There is a stack of boxes on the floor (carpet in the corporate blue, walls pale yellow), three short shelves in the corner containing an out-of-date Atlas ("that's where we plan where we are flying next," he told me on a previous occasion).

He runs his expanding 80 million passenger empire from a plain black desk with a few scattered papers, a nine-inch screen and small keyboard discreetly away to his left and a jacket over the back of the chair. A TV sits on a wall mount to his right.

The banner over the desk states simply: "Ryanair, the low-cost airline." On his desk he keeps one of the loyalty cards from the 1980s, to remind him never to do that again.

There is an unpretentious second table surrounded by seven chairs for meetings. This is where the interview takes place.

He talks in that familiar, enthusiastic style, varying the pace of the conversation, stopping in mid flow to take supplementary questions without complaining.

He uses expletives, but with more care than in the past, employing them to emphasise a point, in that peculiarly Irish way. If there is a 'f**k' in mid-sentence, it is to indicate a particular annoyance or to generate humour.

O'Leary's conversation is a zig-zag flight-path of contradictions, as befits a man who treated the attempt to get his hands on Hangar 6 in Dublin airport as if it was Napoleon's march on Moscow, and treated the game-changing bargain 100 Boeing 737-800s deal of 2002 like it was a junior camogie match in Mullingar.

However, the impending attempt to take over Aer Lingus is an expensive venture, eating up funds and management time -- a contradiction for someone who preaches the mantra of staying focussed on cheap fares and on-time arrivals.

He doesn't want to bring Ryanair into major airports like Charles de Gaulle or Frankurt-Main.

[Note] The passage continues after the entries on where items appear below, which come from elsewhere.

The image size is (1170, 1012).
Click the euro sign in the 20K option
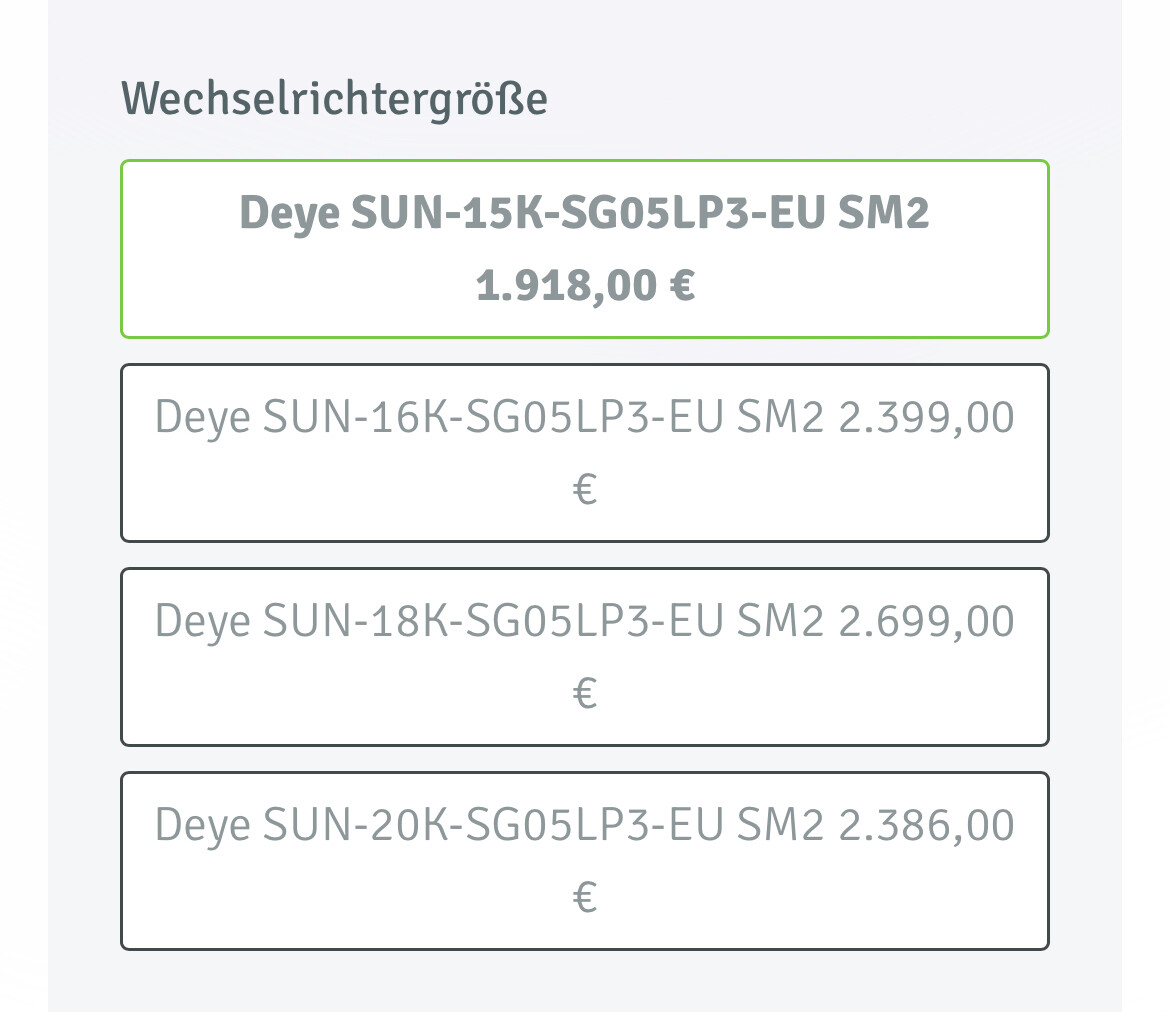point(585,898)
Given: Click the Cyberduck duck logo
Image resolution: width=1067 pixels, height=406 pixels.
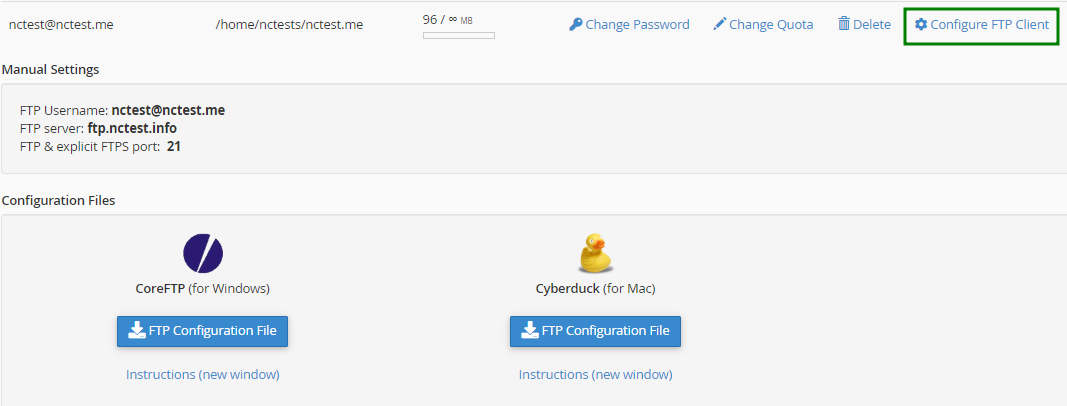Looking at the screenshot, I should 595,254.
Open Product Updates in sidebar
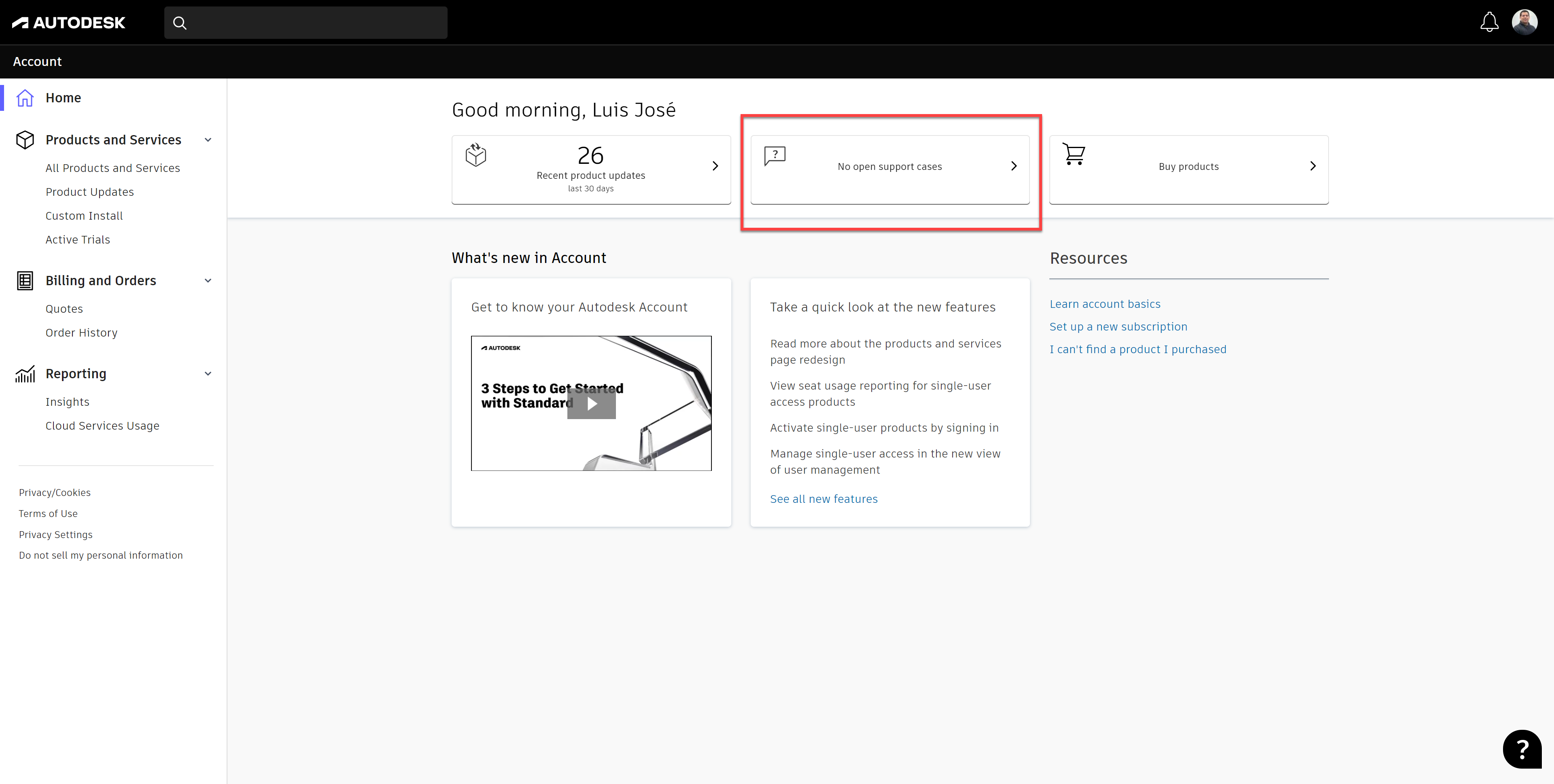This screenshot has height=784, width=1554. point(90,192)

Nor does he want to get his hands on cheap long-haul aircraft.

"We have no desire to take Aer Lingus and paint yellow harps on them. We need a two-airline brand strategy."

Instead he will grow Aer Lingus from 10 million to 15 million passengers a year by taking Aer Lingus into new bases across Europe, working as Aer Lingus, not Ryanair.

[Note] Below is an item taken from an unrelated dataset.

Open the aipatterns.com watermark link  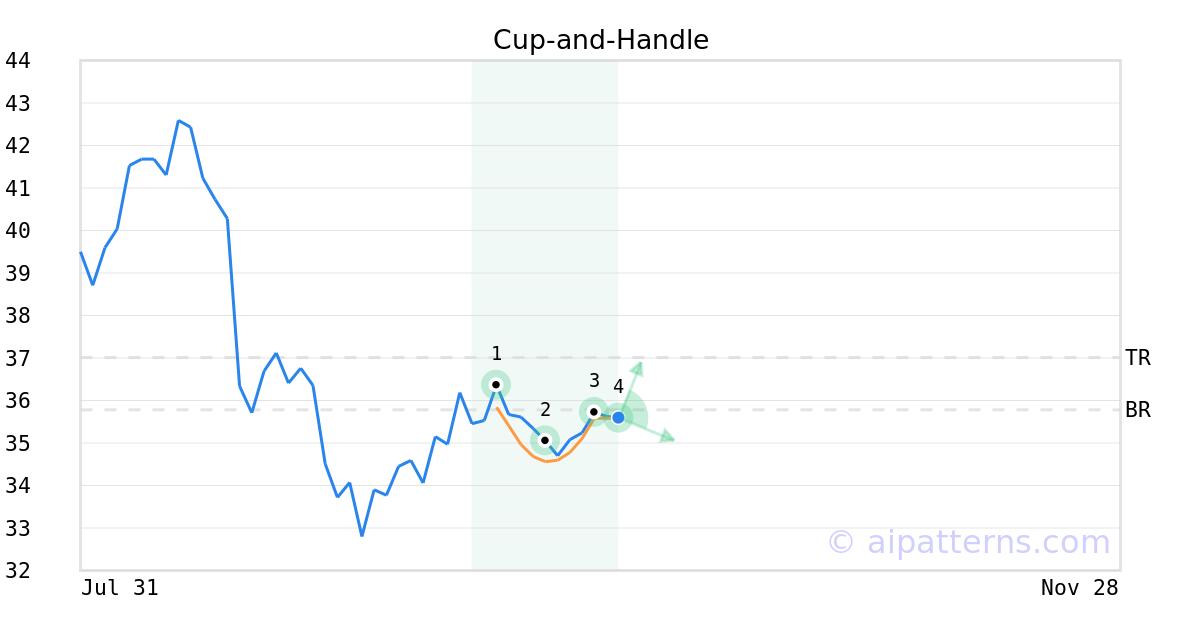[x=968, y=542]
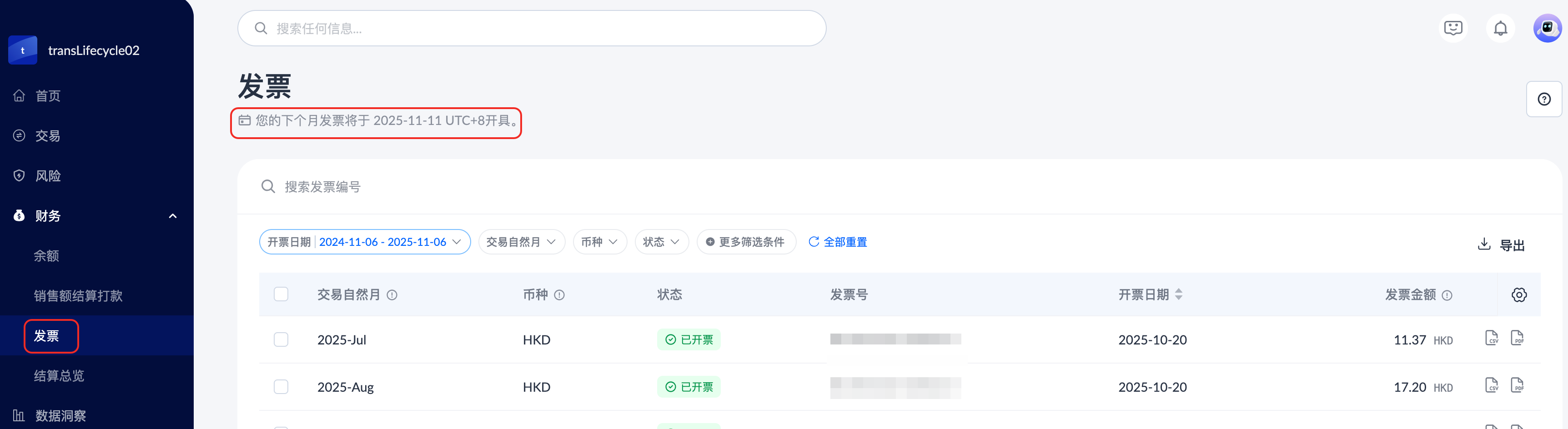Click the notification bell icon

[1500, 29]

"For example, we have a very large base in Charleroi in Brussels. At the moment Zaventem is wide open for a real aggressive competitor. You have only got SN Brussels which is badly run by Lufthansa.

"Aer Lingus could go into Zaventem, which has five or 10 aircraft, and become the main airline in Brussels."

That is the opposite of what he did with Buzz in 2004. Why should we believe him? "Buzz was a flake. It was too small. It had 13pc of the slots, God help us, at Stansted at the time. It had 12 aircraft.

"We bought Buzz, got rid of the fleet, took the pilots and some of the cabin crew, some of them still fly for Ryanair. On those routes which Buzz operated, we now have 24 aircraft."

What about his record of beating up competitors? "The EU said that when easyJet came to Cork, Knock and Shannon, Ryanair cut all the fares, and when easyJet left, raised all their fares. Completely untrue. It is just that easyJet were never able to match our fares. Our fares since easyJet left are lower in Cork, Shannon and Knock."

The real insight is, as always, in that parting aside. "An airline is a high-volume, low-margin business," he says quietly, on the stairs, "that is what we do.

"We are not here for bean bags and pool tables. We have to work hard. It is the only way to get this thing done. That is how commoditised travel services work, bus companies, train services, airlines.

"As long as you give your customers a big price advantage, they will go with you."

And then he is gone, unloved and happy.